Mammalian Embryology

Sit down when you have some time and review this tutorial on Normal and Abnormal Mammalian Development. It is both interesting and informative:

The 3-D like quality of the micrographs coupled with selected line drawings and minimal text allow relatively easy understanding of the complex morphological changes that occur in utero. Because early human embryos are not readily available and because embryogenesis is very similar across mammalian species, the majority of micrographs that are utilized in this tutorial are of mouse embryos. The remainder are human.

There is nothing hard here and I don’t understand why students coming out of elementary school do not have a understanding of this material at this leve l(other then it is not presented to them).
Via Metafilter.


Journalism or Editorializing

In Part IV of his series Toward a Field Theory of Journalism Andrew Cline discusses the epistemology of journalism:

… and any answer I offer here is necessarily general and incomplete.
That said, we may observe that journalism operates with an objectivist epistemology: What is real is located in the material world and human actions within that world. What can be known are empirically verifiable phenomena. We are connected to the material world by our senses and certain faculties of the mind, which are capable of perceiving the world through sense impressions and then thinking about, and acting upon, these impressions.
Journalism’s challenge in this epistemology is to perceive the world correctly and then represent perceptions correctly through language.

This also seems to provide a good set of criteria for separating journalism from editorial opinion. While both often appear in the same publication journalism at least attempts the following:

Because it is empirically verifiable that humans disagree about events (our opinions), reporters collect data from “both sides” and present these data without comment, allowing readers to apply their own reasoning to discover the incorrect opinion versus the correct representation of events.
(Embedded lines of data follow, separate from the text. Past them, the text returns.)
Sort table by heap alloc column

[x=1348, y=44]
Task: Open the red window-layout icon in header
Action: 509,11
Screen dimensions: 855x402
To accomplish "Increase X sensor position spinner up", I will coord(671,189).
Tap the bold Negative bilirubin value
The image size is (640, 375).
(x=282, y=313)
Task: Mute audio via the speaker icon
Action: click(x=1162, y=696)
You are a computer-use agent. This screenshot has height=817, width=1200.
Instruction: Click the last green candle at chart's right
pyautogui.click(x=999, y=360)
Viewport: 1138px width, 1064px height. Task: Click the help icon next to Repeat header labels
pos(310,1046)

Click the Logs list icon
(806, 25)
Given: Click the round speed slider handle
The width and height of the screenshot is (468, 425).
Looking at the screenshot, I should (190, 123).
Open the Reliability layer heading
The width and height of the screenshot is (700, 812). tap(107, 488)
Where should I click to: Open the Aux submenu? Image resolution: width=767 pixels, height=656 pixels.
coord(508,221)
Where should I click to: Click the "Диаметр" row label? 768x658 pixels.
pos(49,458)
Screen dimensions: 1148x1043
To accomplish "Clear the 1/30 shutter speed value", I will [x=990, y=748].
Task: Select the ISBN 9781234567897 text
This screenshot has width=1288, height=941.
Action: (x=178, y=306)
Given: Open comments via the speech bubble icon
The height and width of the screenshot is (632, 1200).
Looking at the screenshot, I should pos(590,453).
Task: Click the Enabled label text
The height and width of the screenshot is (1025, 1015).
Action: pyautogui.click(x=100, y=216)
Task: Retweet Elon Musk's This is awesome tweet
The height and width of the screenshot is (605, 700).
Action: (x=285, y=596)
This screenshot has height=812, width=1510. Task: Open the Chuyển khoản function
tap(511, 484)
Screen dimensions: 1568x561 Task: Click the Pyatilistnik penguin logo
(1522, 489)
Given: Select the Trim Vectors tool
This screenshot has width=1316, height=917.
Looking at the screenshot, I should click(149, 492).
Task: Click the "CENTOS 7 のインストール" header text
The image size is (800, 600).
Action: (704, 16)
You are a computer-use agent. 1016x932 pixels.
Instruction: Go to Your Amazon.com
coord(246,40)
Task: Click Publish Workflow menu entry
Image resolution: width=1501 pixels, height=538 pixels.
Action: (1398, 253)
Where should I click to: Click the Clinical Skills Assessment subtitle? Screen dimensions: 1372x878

Editorial/opinion content attempts to substitute the writer’s reasoning for that of the reader.
One of our challenges as we apply our own reasoning to journalism is to evaluate the quality of the data being presented and to ascertain whether the data has been inappropriately passed through editorial/opinion based filters.
Yesterday’s post Orchestrating Emergencies suggests that the OMB/White House tend to do the latter rather then provide the citizenry with information that would meet journalistic standards.